The 10th participant remained on long-acting CAB+RPV during her pregnancy and had a live birth with congenital ptosis that resolved without treatment at the 4-month ophthalmology visit, the authors wrote. The mother presented with persistent low-grade viremia before and throughout her pregnancy.

Two of the pregnancies occurred after the last monthly injection, during the withdrawal period. Other studies have reported that each long-acting drug, CAB and RPV, can be detected more than a year after the last injection. In the new report, plasma concentrations of CAB and RPV during pregnancy were within the range of those in non-pregnant women, the authors wrote.

Of the 14 participants whose birth was not live, 13 switched to alternative antiretroviral therapy during pregnancy and maintained virologic suppression during pregnancy and postpartum, or until their last viral evaluation. The remaining participant received a long-acting CAB + RPV and continued this treatment throughout her pregnancy.

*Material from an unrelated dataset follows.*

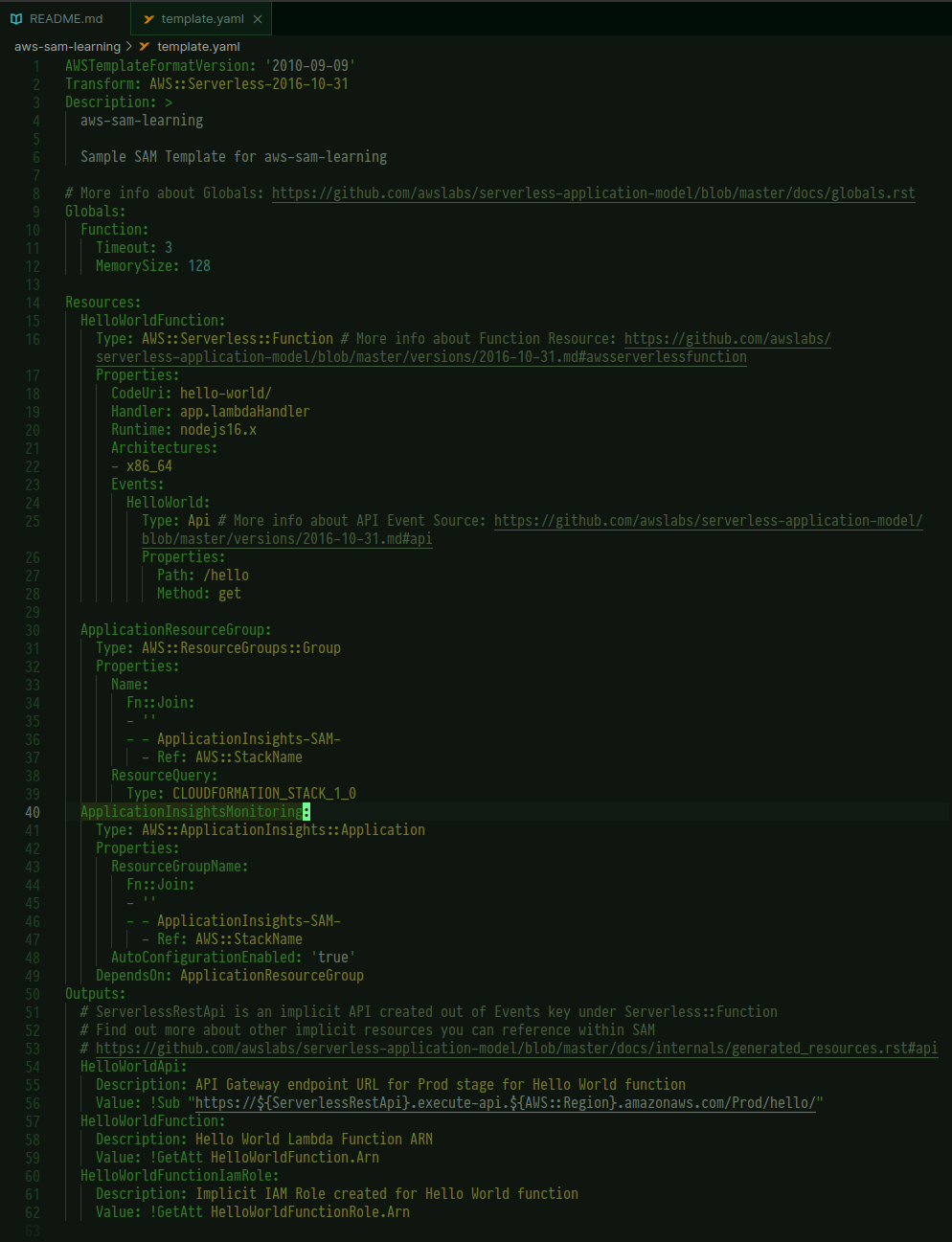Image resolution: width=952 pixels, height=1242 pixels.
Task: Open the aws-sam-learning breadcrumb folder
Action: 67,46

“This is a very limited data set, so we are unable to draw firm conclusions on long-acting cabotegravir-rilpivirine in pregnancy,” Patel acknowledged. “But the data we presented among the 25 women who were exposed to cabotegravir-rilpivirine seem reassuring.”

Planned studies during pregnancy

Vani Vannappagari, MBBS, MPH, PhD, global head of epidemiology and real-world evidence at ViiV Healthcare and study co-author, said Medscape Medical News that early results stimulate promising new research.

“We work with an external IMPAACT [International Maternal Pediatric Adolescent AIDS Clinical Trials Network] group on a clinical trial…to try to determine the appropriate dose of long-acting cabotegravir-rilpivirine during pregnancy,” Vannappagari said. “The clinical trial will give us immediate safety, dose information and viral suppression rates for mother and infant. But long-term safety, especially birth defects and any adverse pregnancy and newborn outcomes, will come from our antiretroviral pregnancy registry and other non-interventional studies.

“In the very small cohort studied, [in] pregnancies that continued after exposure to cabotegravir and long-acting rilpivirine during the first trimester, no significant adverse fetal outcomes were identified,” he said. “It’s reassuring, as is the fact that at the time these patients were changed in early pregnancy, their viral loads were all undetectable at the time their pregnancies were diagnosed.”

Neil Silverman, MD, professor of clinical obstetrics and gynecology and director of the Infections in Pregnancy program at UCLA Medical Center in Los Angeles, Calif., who was not associated with the study, provided a comment to Medscape Medical News.

“The larger question remains why pregnant women were so actively excluded from the original study design when this trial was evaluating a new long-acting preparation of two anti-HIV drugs that would otherwise be perfectly usable during pregnancy. pregnancy ?”

Silverman continued, “In this case, it is particularly frustrating since the current study was simply evaluating established drugs currently used to manage HIV infection, but in a new, longer-acting mode of administration by injection every 2 months. If a patient had previously been successfully managed on an oral antiviral regimen containing an integrase inhibitor and a non-nucleoside reverse transcriptase inhibitor, such as the two drugs studied here, it would not be considered reasonable to simply change that regimen because she turned out to be pregnant.

Parul Patel and Vani Vannappagari are employees of ViiV Healthcare and shareholders of GlaxoSmithKline.

This analysis was funded by ViiV Healthcare, and all studies were co-funded by ViiV Healthcare and Janssen Research & Development. Silverman reported no relevant financial relationships.

HIV drug. Published online November 21, 2022. Full text

Myles Starr is a medical journalist based in New York.